I remember her clearly telling her friend that she couldn't consciously allow us to go back because of this, because she couldn't have her kids lied to.

Later, when I confronted her on this, she told me it was because she couldn't afford it. That, and the counselor had laid down some consequences for my brother that my mother did not think that she could follow through with.

Therefore, counseling was dropped.

My brother continued in his downward spiral.
No consequences were made, no actions were taken.

I was loosing my mind over it.
I continued to beg my mother to get him help, to find him help.

At this time as well, he had gotten a hold of pornography which wasn't hard to do.
My dad was addicted to it and it was everywhere in our home.

I know my mom did try to get some counsel from the pastor and his wife through the church we attended off and on. I do not think that she told them the actual truth or the severity of our situation.

I know I overheard my mother telling the Pastor's wife that she had “burned the divorce papers that morning”. She DID have divorce papers. She was trying to move forward, but
through the lack of knowledge on the pastor's behalf, they had counseled her to burn them.



When my dad was home, we lived in fear. We feared that he would kill us.
He had already tried to kill my mother several times.
This was real. It was the reality that we lived in.

I never talked to the pastor and his wife. I was never asked to share my side of the story.

I constantly challenged my mother on her poor decisions she made concerning my brother and I.
The fact that she was unwilling to protect us made me beyond angry.
I was the burr under her saddle.

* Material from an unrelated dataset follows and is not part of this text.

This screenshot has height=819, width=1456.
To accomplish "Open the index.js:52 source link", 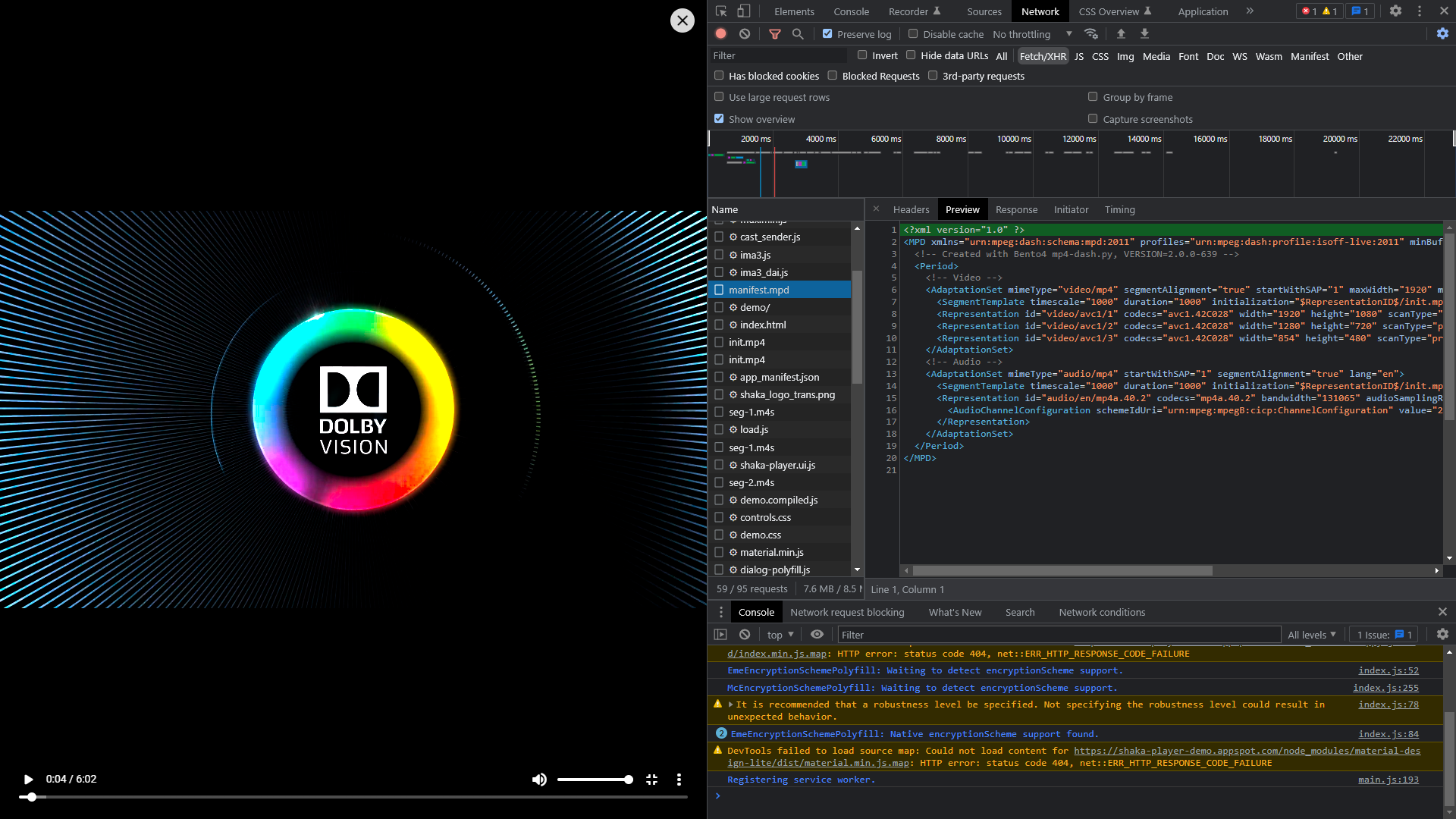I will click(x=1388, y=670).
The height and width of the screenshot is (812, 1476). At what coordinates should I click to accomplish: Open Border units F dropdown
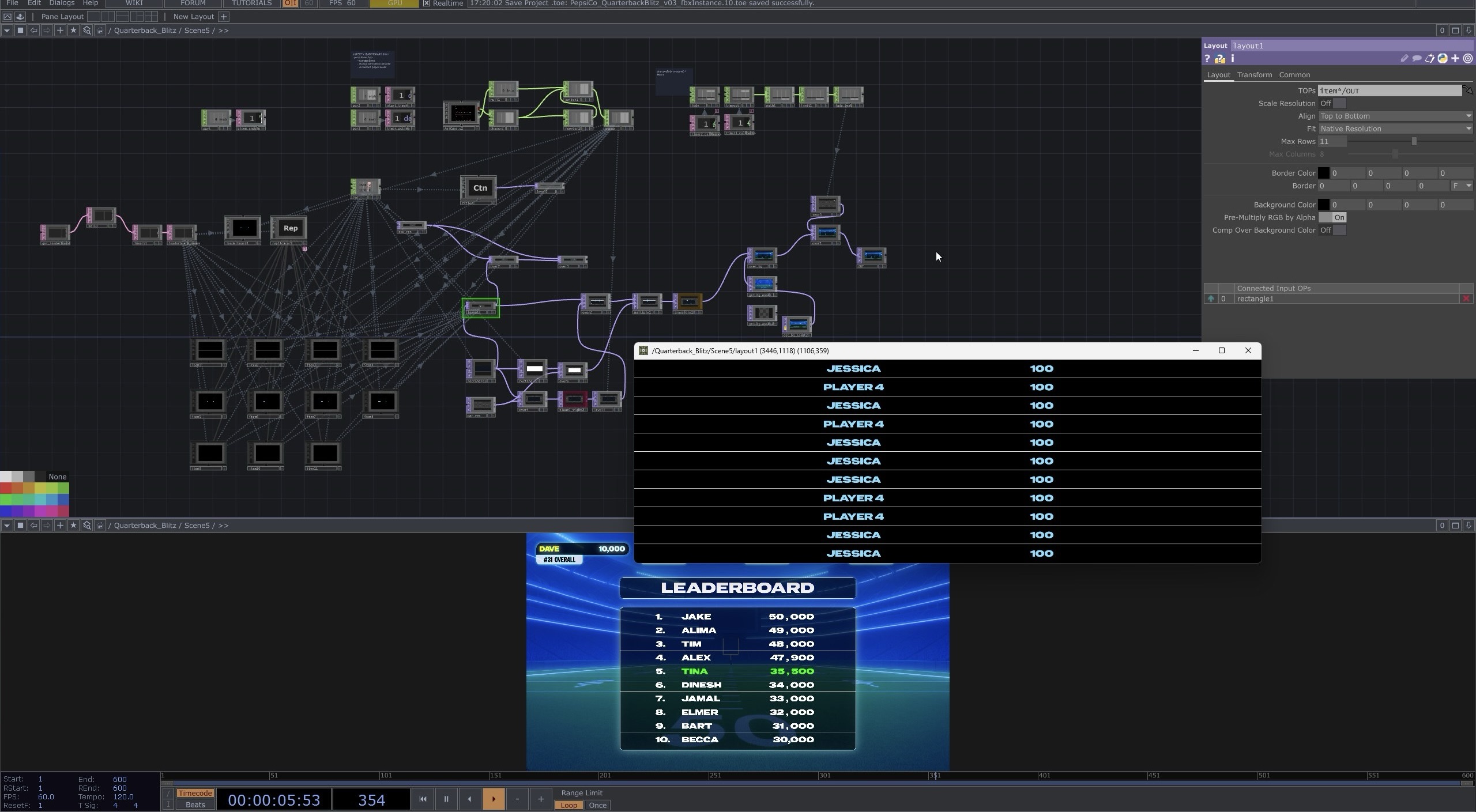pyautogui.click(x=1462, y=186)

I would not shut up.
I hated living in the constant fear:

the fear that my dad would murder her;
the constant emotional abuse we all had to endure;
because of the fear that we lived in, we were not free to live.

When my dad was home, we could not go to church.
We had to hide our Bibles when he was home.
We couldn't listen to any Christian music.

She started labeling me “rebellious” and “disobedient” which I didn't want to be.
Children are to be obedient to their parents – it is a command in the Bible and she used this to try to “control” me or rather make me shut my mouth.
She was constantly accusing me of being “rebellious” and “disobedient” and
constantly trying to point out everything in my life that was “in her mind” “disobedient” which created
confusion in my life. I was trying to balance between knowing what was wrong and needing to do the right thing but yet being told that you are “rebellious” for trying to get “adults” to do the right thing.



I hated living in the fear and she had the power to do something about it.

I hated seeing my brother not maturing.
He suffered with constant bed wetting, stuttering, and a lack of maturity.

I have read that when abuse starts happening to a person, that is when they stop maturing.
If abuse starts when a child is 3, they will have the maturity of a 3 year old, etc.
I could see this in my brother. There were so many issues there and nothing was being address.


My mom had, about this time, picked up a spiritual living book talking about divorce and remarriage.
According to this religious teacher, a person that is divorced could not remarry unless the first spouse was dead. If they do remarry without the first spouse being dead, they are committing adultery.

If it sounds silly, it is because it is.
Religious people like this keep people living in bondage and
in my situation, causing unneeded confusion for a woman that was living in extreme physical and emotional abuse, along with putting two children in danger.